In engineering fields it can be quite difficult to come up with good, consistent questions that enable an interviewer to consistently get a good overview of what a candidate is capable of. Unfortunately, in these fields, recruiters are very desperate to get placements because it can be quite lucrative, and so they do whatever they can to give their candidates an edge - including quizzing them on the questions that they were asked so that they can prime their candidates for success at answering the questions. The end result is that our questions become useless, as if a candidate already knows the answer (or has a chance to research it ahead of time) we can't get any data about their actual ability to solve problems themselves.

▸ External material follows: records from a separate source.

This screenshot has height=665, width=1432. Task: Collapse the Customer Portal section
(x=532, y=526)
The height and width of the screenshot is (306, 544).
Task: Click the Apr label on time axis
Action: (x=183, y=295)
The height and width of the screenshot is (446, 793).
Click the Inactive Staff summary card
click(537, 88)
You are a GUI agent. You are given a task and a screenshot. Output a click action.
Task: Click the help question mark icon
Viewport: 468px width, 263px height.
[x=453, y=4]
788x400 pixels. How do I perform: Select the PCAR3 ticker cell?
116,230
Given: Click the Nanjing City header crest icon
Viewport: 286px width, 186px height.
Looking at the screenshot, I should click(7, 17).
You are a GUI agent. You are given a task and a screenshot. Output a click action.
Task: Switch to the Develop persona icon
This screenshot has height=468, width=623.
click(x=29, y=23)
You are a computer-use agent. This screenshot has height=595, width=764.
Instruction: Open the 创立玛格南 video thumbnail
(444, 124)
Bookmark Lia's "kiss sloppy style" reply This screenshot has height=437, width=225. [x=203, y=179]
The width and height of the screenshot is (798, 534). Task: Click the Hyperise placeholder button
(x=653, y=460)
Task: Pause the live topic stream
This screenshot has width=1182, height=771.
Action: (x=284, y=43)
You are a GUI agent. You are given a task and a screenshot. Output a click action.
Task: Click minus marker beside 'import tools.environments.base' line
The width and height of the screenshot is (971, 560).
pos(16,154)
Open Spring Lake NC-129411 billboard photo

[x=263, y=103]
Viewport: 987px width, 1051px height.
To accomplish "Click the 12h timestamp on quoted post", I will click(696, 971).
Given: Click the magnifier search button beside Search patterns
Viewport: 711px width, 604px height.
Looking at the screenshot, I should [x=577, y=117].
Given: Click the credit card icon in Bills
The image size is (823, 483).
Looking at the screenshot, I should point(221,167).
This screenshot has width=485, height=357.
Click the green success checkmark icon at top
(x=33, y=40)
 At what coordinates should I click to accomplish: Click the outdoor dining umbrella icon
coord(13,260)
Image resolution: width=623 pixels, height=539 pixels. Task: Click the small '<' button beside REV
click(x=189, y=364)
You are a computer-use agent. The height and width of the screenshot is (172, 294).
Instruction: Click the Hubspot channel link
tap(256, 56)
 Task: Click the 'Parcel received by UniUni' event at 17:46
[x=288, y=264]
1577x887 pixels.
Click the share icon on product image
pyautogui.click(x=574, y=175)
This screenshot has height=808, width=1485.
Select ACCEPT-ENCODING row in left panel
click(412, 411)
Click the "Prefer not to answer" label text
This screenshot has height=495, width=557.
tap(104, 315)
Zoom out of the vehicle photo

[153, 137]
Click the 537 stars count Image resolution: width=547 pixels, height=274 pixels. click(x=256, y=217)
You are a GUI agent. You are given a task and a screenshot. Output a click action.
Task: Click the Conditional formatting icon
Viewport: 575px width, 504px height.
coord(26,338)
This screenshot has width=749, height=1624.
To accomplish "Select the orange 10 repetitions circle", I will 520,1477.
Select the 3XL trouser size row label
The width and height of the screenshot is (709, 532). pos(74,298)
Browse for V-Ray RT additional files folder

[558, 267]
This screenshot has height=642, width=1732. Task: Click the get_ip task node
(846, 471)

Short of having to come up with new questions for every candidate (bad because it increases the interviewing workload and makes it difficult to make objective comparisons) or asking HR to bar candidates who come from these bad recruiters (they are unwilling to do that), how can we avoid having recruiters "poisoning the well" in this way?
EDITED TO ADD: The questions we ask are not simple "memorization" or "trivia" questions. They are problem-solving and high-level systems design. However, this question still applies to fields where memorization/trivia questions are an important part of the screening process, and the nature of the problem itself is not the part of this situation that needs to be changed in any case.
Also, the recruiting firms are hired by us to find candidates - we're the ones paying their hiring bonus, not the candidates. Thus, they really should not be sending us low-quality candidates that they have prepped to seem like high-quality candidates.